Teri Peterson’s recycling bin sat on the side of her quiet Houston street for one extra day. Then two. Two weeks. Four.
On June 24 — 29 days since she’d rolled out her 96-gallon bin for its biweekly pickup — she joined thousands of her neighbors across the largest city in Texas, and called Houston’s non-emergency service request number, 311.
Soon, Peterson learned she and her neighbors were but one street smack in the middle of a massive recycling slowdown. In June, Houston’s 311 call center logged more than 8,000 complaints about missed recycling, making it by far the most common issue among residents of the nation’s fourth-largest city. It wasn’t even close: For every call received about the city’s second-most common complaint, missed garbage pickup, the city fielded 2.5 recycling complaints.
And those complaints are not being addressed in a timely fashion. Only one in five recycling complaints filed in the month of June was resolved “on time,” according to the city’s own standards, earning an “F” in the city’s self-rating system, and creating a breakdown in services that experts say is likely to hamper residents’ recycling habits for the foreseeable future.
‘We haven’t had our recycling picked up in a month’
“All our neighbors’ bins are full because our whole street was missed,” said Peterson. Her neighbors know the drill. When this happens, one of them calls 311 and keeps the rest of the street informed. The issue is usually resolved relatively quickly.
This time, when Peterson called 311, she was surprised by the call center employee’s response to her complaint.
“Oh, we’re behind by a week,” the employee told her. “Just leave it out.”
“They didn’t come two weeks ago,” Peterson replied. “So, like, we haven’t had our recycling picked up in a month.”
“Oh,” the employee replied. “That’s bad.”
While Peterson vowed to ensure all her recycling ended up where it was supposed to go, she wondered if everyone else would make the same decisions.
“People are going to come up with the solution that is most likely to get that trash out of sight, out of mind,” said John Atkinson, an associate professor of civil, structural and environmental engineering at the University at Buffalo in New York. “And that might mean not relying on recycling. If it’s not reliable, you can’t rely on it. Right?”
Atkinson, who researches waste management and recycling, said he cannot think of another large city that has suffered a recycling collapse as massive as the current situation in Houston.

“I haven’t heard of something of this scale,” he said.

=== The tasks ===
A) Please edit the part of the Houston recycling article that opens with the words containing "Atkinson, who researches" and closes with "situation in Houston.", changing "recycling collapse" to "recycling breakdown".
B) According to the Houston recycling article, how many complaints about missed recycling did the city's 311 call center log in June?
Rely only on the text above.

=== Data shown ===

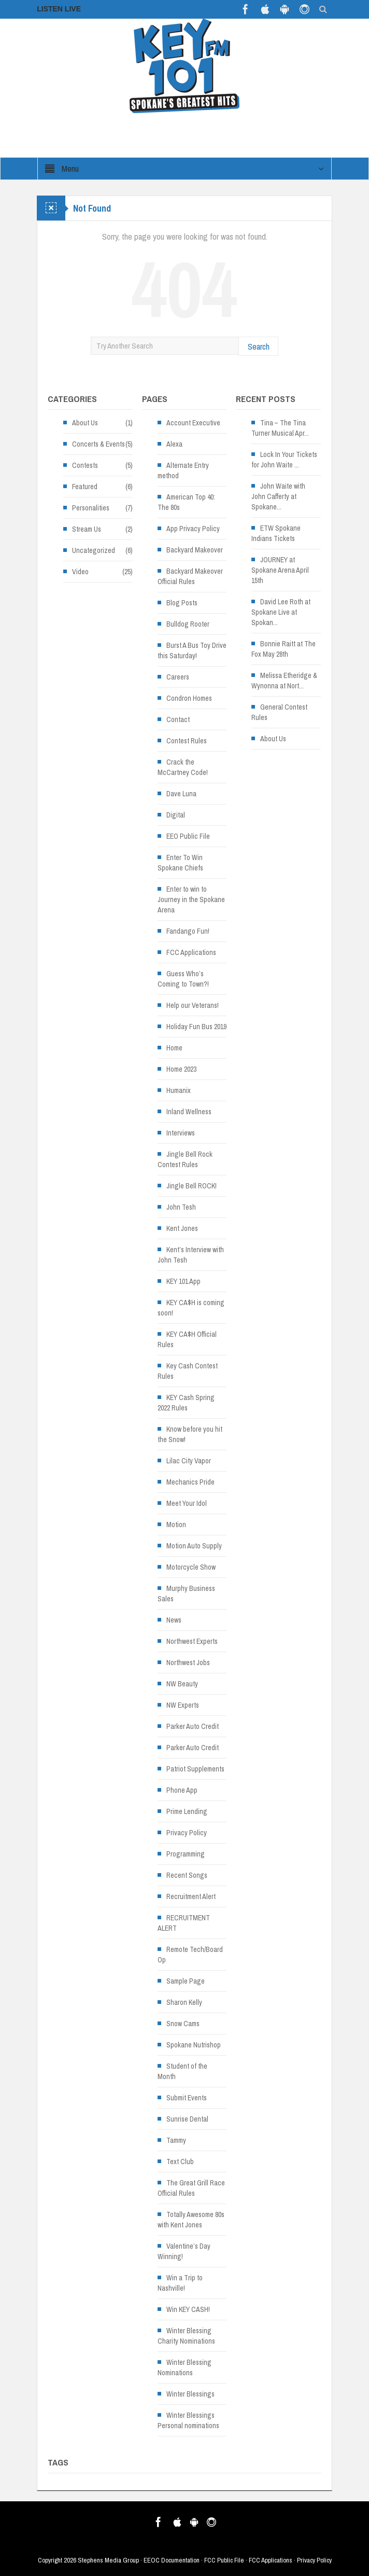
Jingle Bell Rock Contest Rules (185, 1159)
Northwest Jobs (188, 1662)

=== Answers to the exercises ===
A)
Atkinson, who researches waste management and recycling, said he cannot think of another large city that has suffered a recycling breakdown as massive as the current situation in Houston.

B) More than 8,000.